En verve, Richard énuméra une impressionnante série d’horreurs. Amusée, Kahlan remarqua qu’il puisait son inspiration dans le discours que Zedd avait tenu, quelques mois plus tôt, à la foule qui prétendait le lyncher, l’accusant d’être un méchant sorcier. Le Sourcier reprenait à son compte l’astuce de son vieil ami… et les Bantaks se décomposaient à mesure qu’il parlait.

Ma Ban Grid leva les yeux de l’épée et les planta dans ceux de Richard. Il semblait moins sûr de lui, mais pas encore décidé à s’avouer vaincu.

 Les esprits m’ont dit qu’il n’y aurait pas de sorcier avec la Mère Inquisitrice. Pourquoi devrais-je te croire ?
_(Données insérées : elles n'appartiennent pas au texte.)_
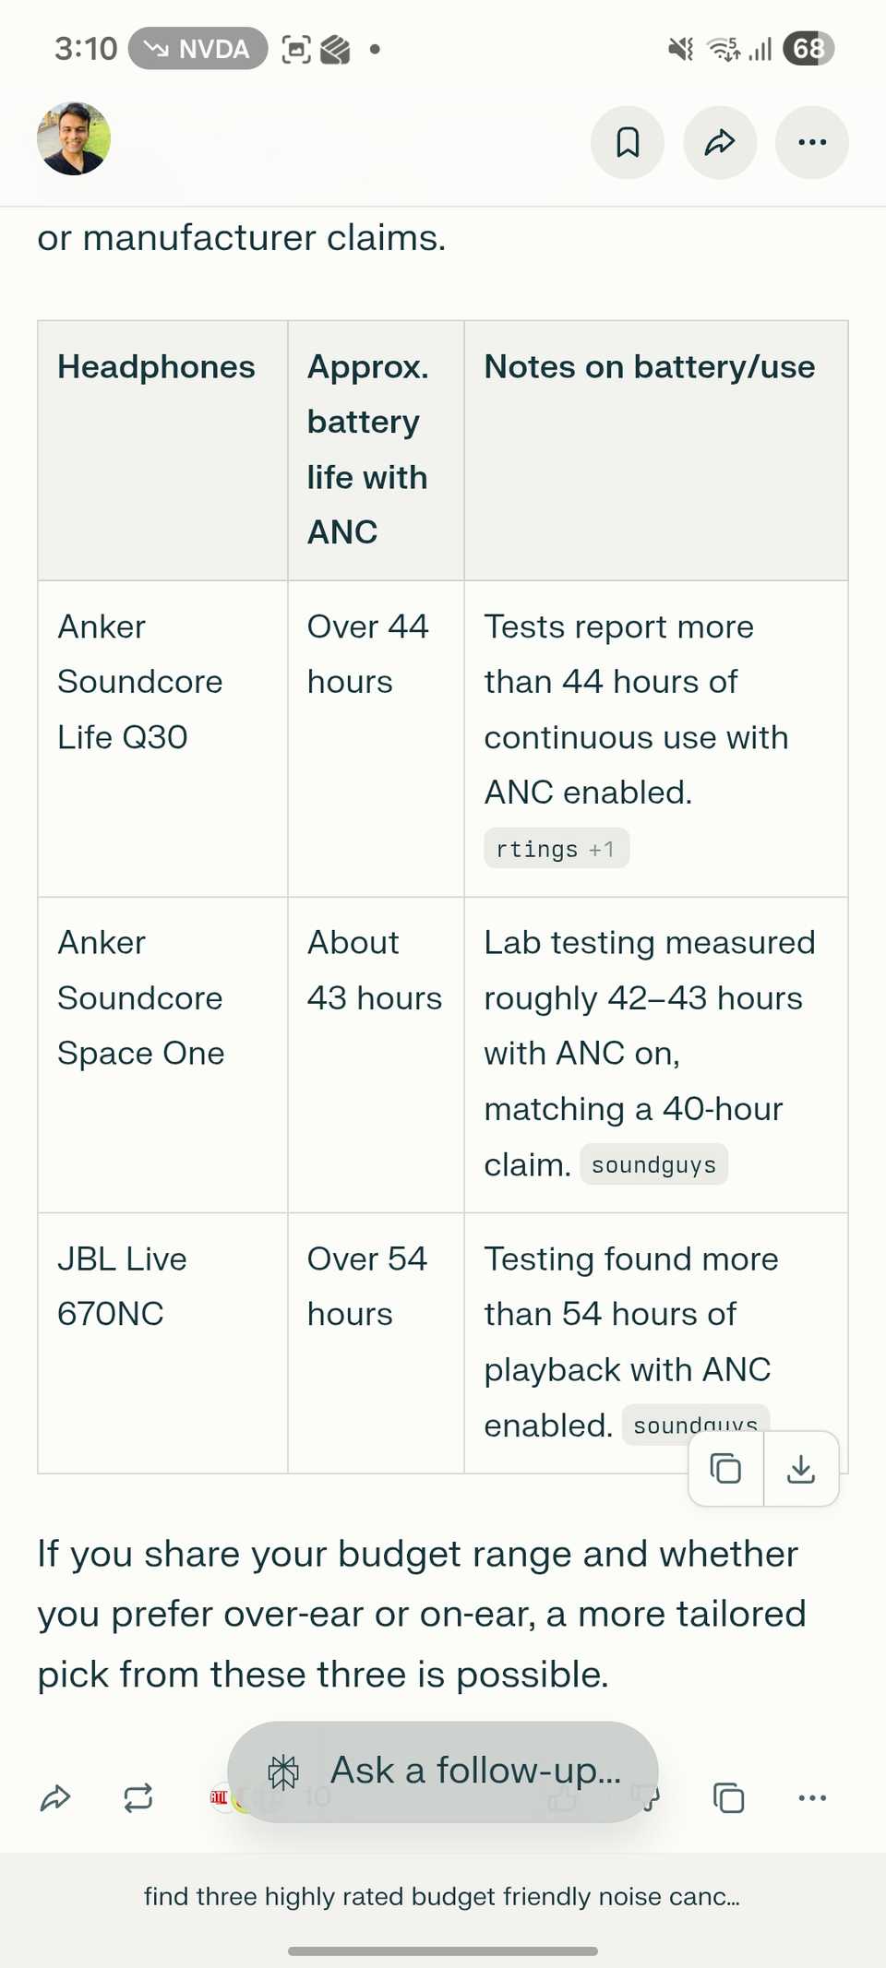Download the headphones table
The width and height of the screenshot is (886, 1968).
801,1468
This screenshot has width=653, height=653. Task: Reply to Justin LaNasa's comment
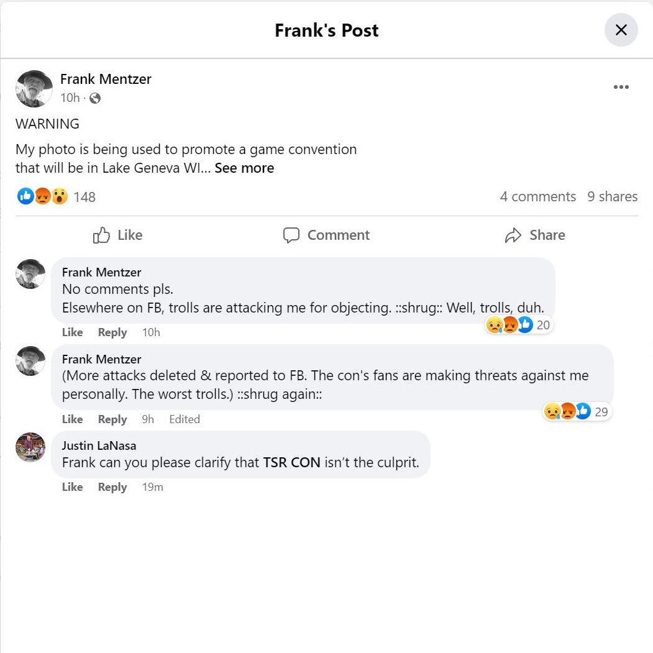click(112, 487)
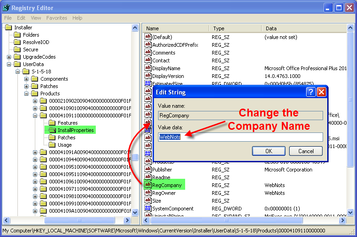Expand the Components tree node
Viewport: 357px width, 237px height.
click(x=27, y=79)
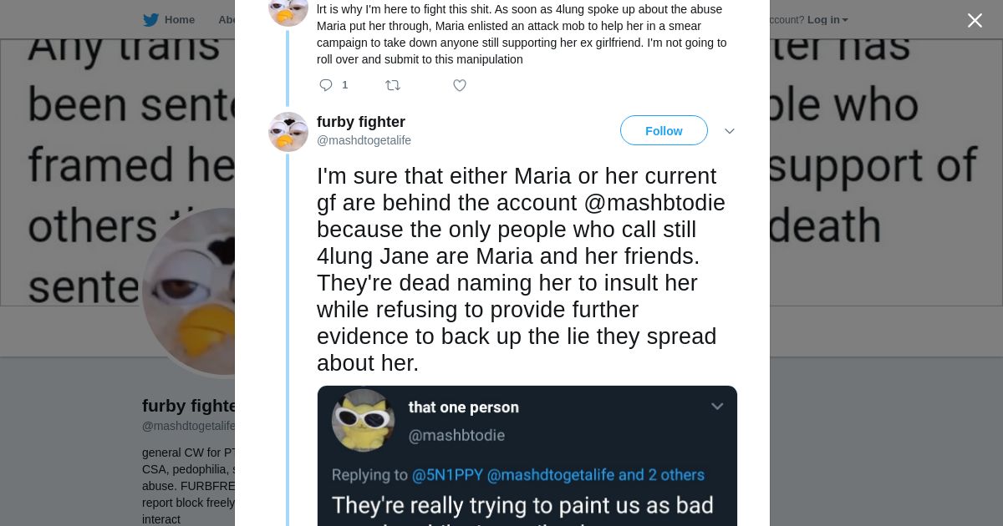
Task: Click furby fighter's avatar beside the Follow button
Action: pos(288,132)
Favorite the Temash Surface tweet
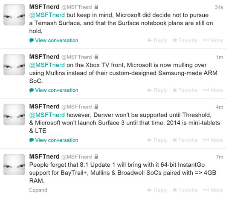 click(185, 41)
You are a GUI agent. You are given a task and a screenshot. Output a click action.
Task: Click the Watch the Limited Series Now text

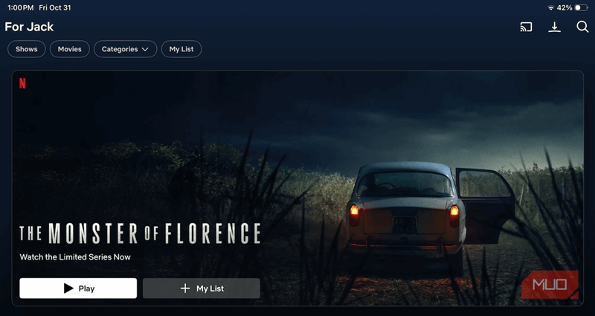75,257
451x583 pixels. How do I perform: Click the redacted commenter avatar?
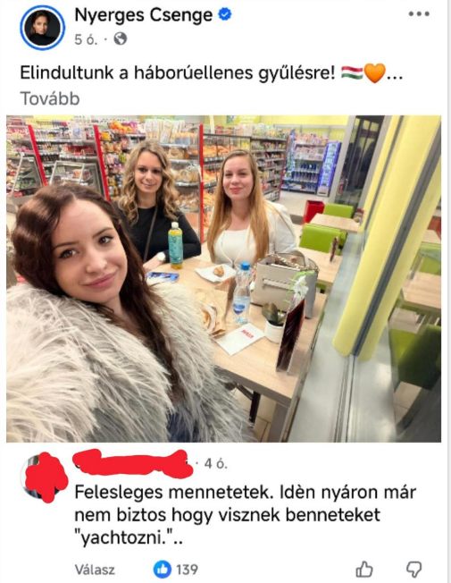point(45,477)
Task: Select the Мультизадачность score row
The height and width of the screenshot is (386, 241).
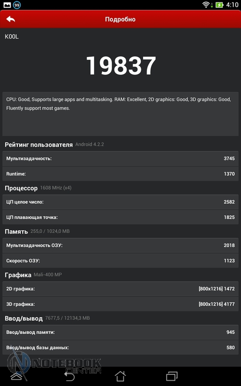Action: click(x=120, y=159)
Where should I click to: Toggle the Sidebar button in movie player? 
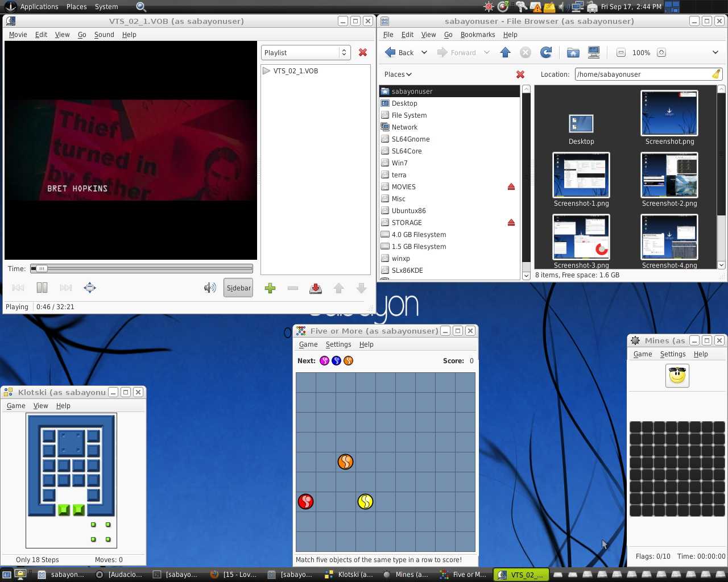click(238, 288)
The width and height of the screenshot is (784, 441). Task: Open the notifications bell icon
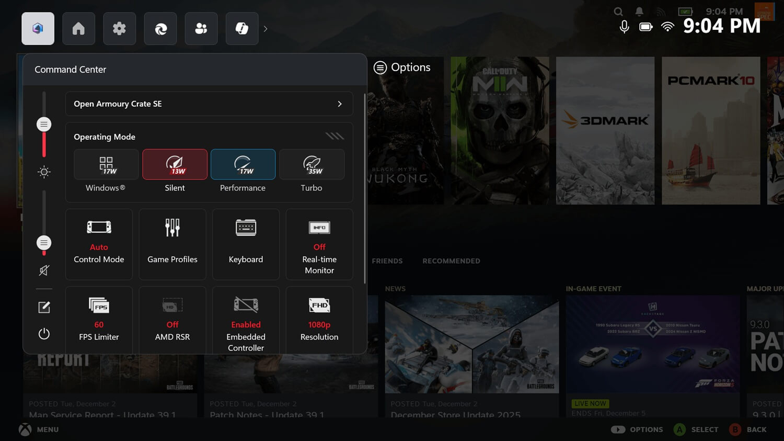point(639,12)
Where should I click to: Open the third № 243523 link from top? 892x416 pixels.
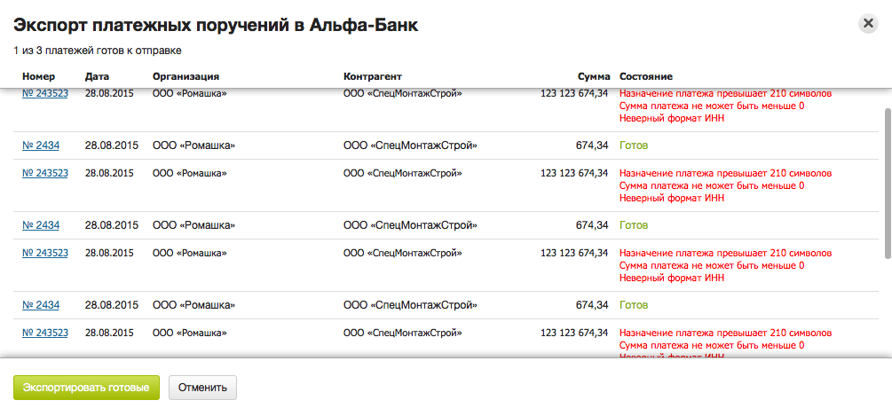coord(45,253)
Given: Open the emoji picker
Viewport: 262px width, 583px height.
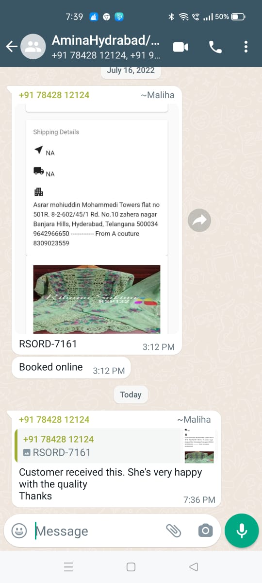Looking at the screenshot, I should (19, 531).
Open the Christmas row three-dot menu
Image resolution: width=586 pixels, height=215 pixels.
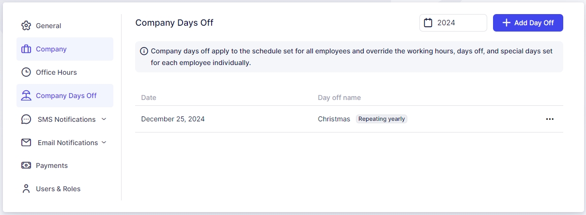(x=550, y=119)
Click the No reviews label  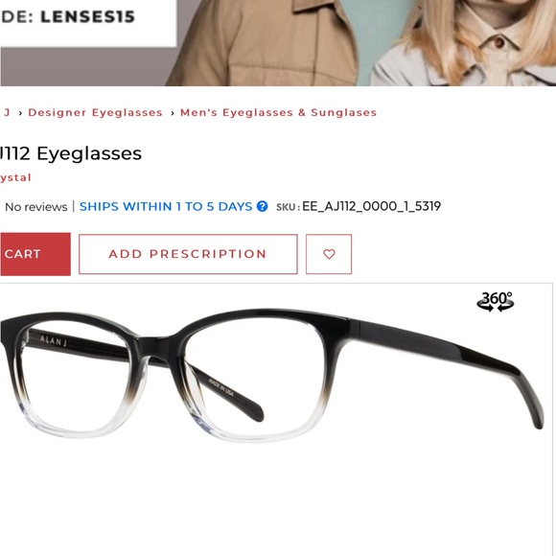(35, 207)
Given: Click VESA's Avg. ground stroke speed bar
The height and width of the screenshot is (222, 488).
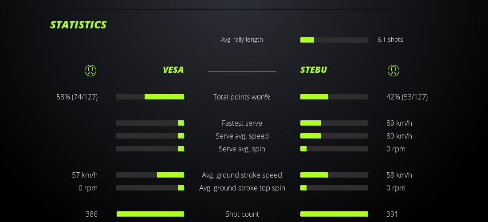Looking at the screenshot, I should [x=150, y=175].
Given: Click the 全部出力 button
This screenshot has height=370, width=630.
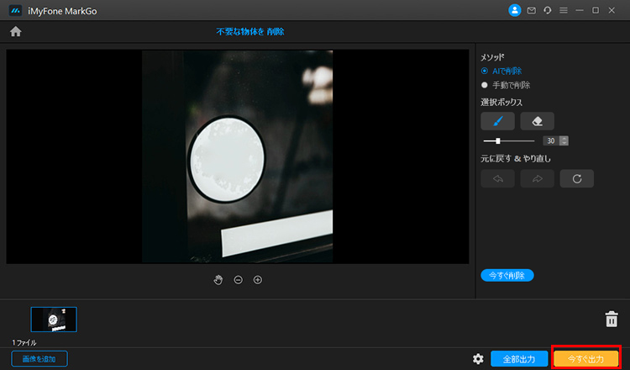Looking at the screenshot, I should [x=518, y=359].
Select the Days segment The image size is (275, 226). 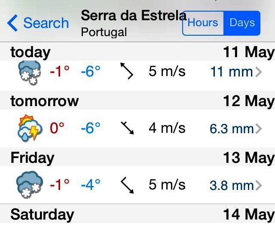[x=242, y=23]
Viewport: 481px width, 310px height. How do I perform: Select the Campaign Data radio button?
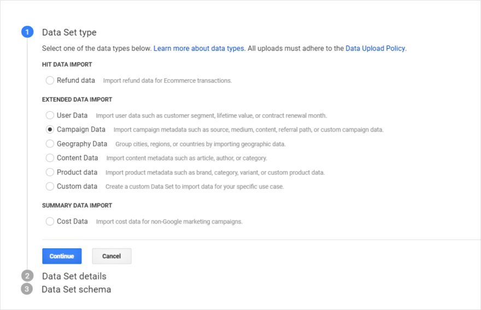tap(50, 129)
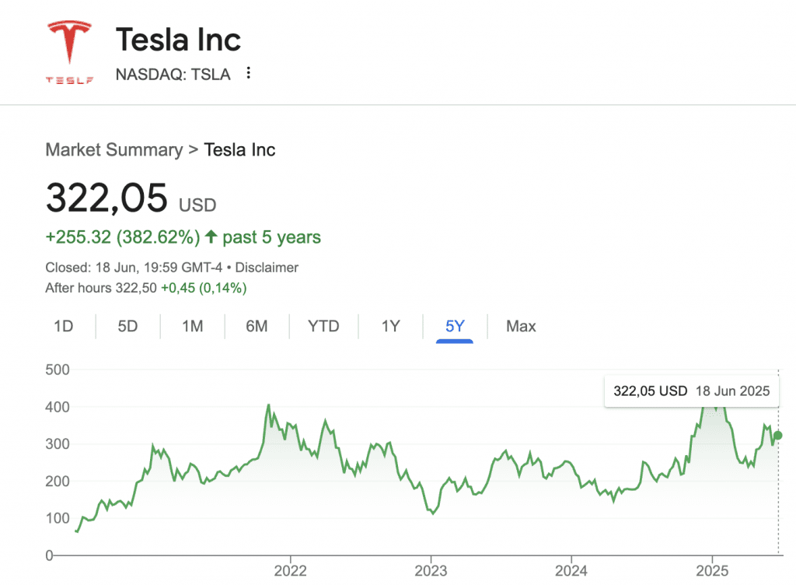796x585 pixels.
Task: Show the 1Y price range
Action: click(390, 326)
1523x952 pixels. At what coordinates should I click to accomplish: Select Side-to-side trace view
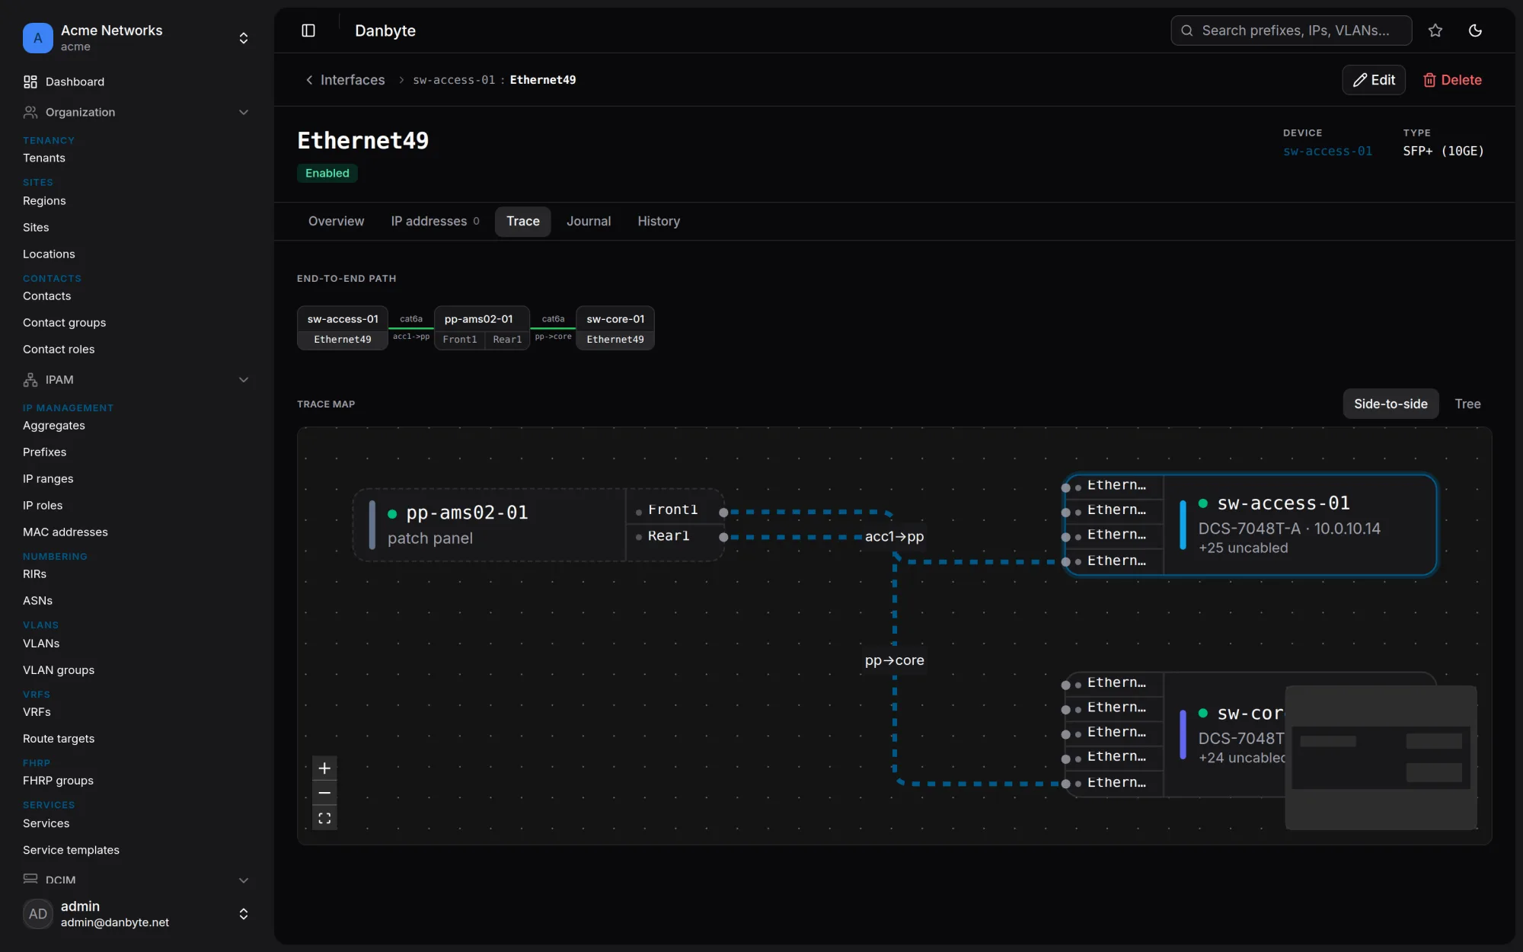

La colère déserta le visage de Richard comme par enchantement. Kahlan ne l’avait jamais vu brandir l’épée sans une lueur de rage dans les yeux. Là, il semblait doux comme un agneau. Étrangement, c’était encore plus effrayant, La paix intérieure d’un homme décidé à aller jusqu’au bout de son chemin…

À la pâle lueur de l’aube, la lame de Richard vira lentement au blanc. Son éclat augmenta au point que tous durent bientôt détourner les yeux.

Le Sourcier invoquait la seule magie à sa disposition : celle de l’Épée de Vérité.

Ce fut suffisant. Certains Bantaks lâchèrent leurs armes et se jetèrent à genoux en implorant le pardon du Sourcier et la protection des esprits. D’autres restèrent comme pétrifiés, ne sachant plus que faire.

— Excuse-moi, vieil homme, dit Richard, mais je dois te tuer pour sauver des centaines de vies. Sache que je te pardonne et que je regrette de t’exécuter.

En traduisant, Kahlan posa une main sur le bras de Richard pour l’empêcher de frapper.

— Richard, attends ! Laisse-moi une chance de tout arranger.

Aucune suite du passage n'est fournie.